Implications en matière d’investissement
Les mesures du climat du marché envoient en ce moment des signaux contradictoires et qui portent à confusion. Le pessimisme quasi universel observé à la fin de 2022 et selon lequel notre équipe d’investissement avait conclu que les conditions étaient désormais présentes pour toucher le fond du marché. Mais celles-ci ne sont plus en place et l’argument n’est plus aussi convaincant. En même temps, les investisseurs continuent de poursuivre les ralliements de favoris du confinement et de tout ce qui touche à la technologie (conseil de pro : ne le faites pas, les conditions macroéconomiques de la dernière décennie ont été trouées et il serait très inhabituel pour l’ancienne direction de continuer de la sorte).
Ajoutez la dynamique associée aux dirigeables pour faire trembler le monde et de nombreuses personnes pourraient avoir le vertige.
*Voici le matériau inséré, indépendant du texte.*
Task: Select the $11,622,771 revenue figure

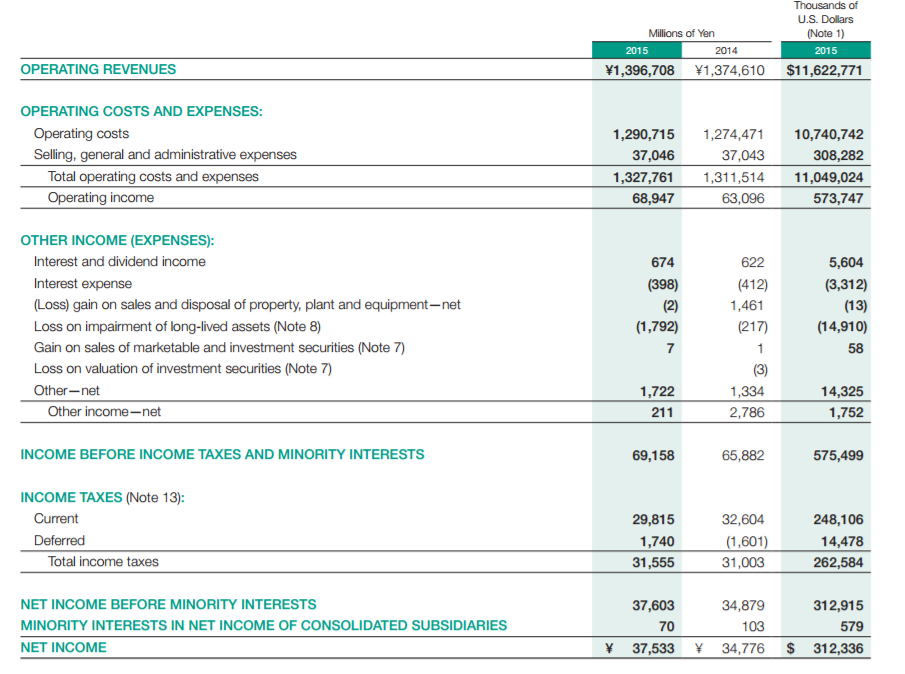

Les investisseurs ne devraient toutefois pas être soufflés hors cours et compliquer à l’excès les conditions actuelles : L’Asie accélère alors que l’Occident ralentit à des « taux plus élevés pour un enfoncement plus long ».
Dans ce contexte désordonné d’inflation volatile et de divergences en matière de croissance mondiale, les investisseurs devraient rester orientés stratégiquement vers la reprise qui se déroule autour du cycle économique chinois en investissant dans des marchés de titres asiatiques choisis. Par contre, les investisseurs n’ont plus besoin de jouer les héros avec les actifs des marchés établis — en restant avec des obligations de sociétés de courte durée produisant un rendement de près de 6 % et des actions de courte durée, y compris le secteur des ressources qui est prêt à payer de très forts dividendes aux actionnaires, qui produiront de robustes rendements sans prendre de risques inutiles.
Autrement dit, l’Asie fournira de manière stratégique la croissance des portefeuilles alors que l’Occident fournira un revenu stable. Cela signifie que les rendements des placements en 2023 profiteront davantage d’une inactivité contrôlée que de mouvements audacieux sur le damier. Les investisseurs devraient se positionner de cette façon en continuant à se tourner vers l’avenir.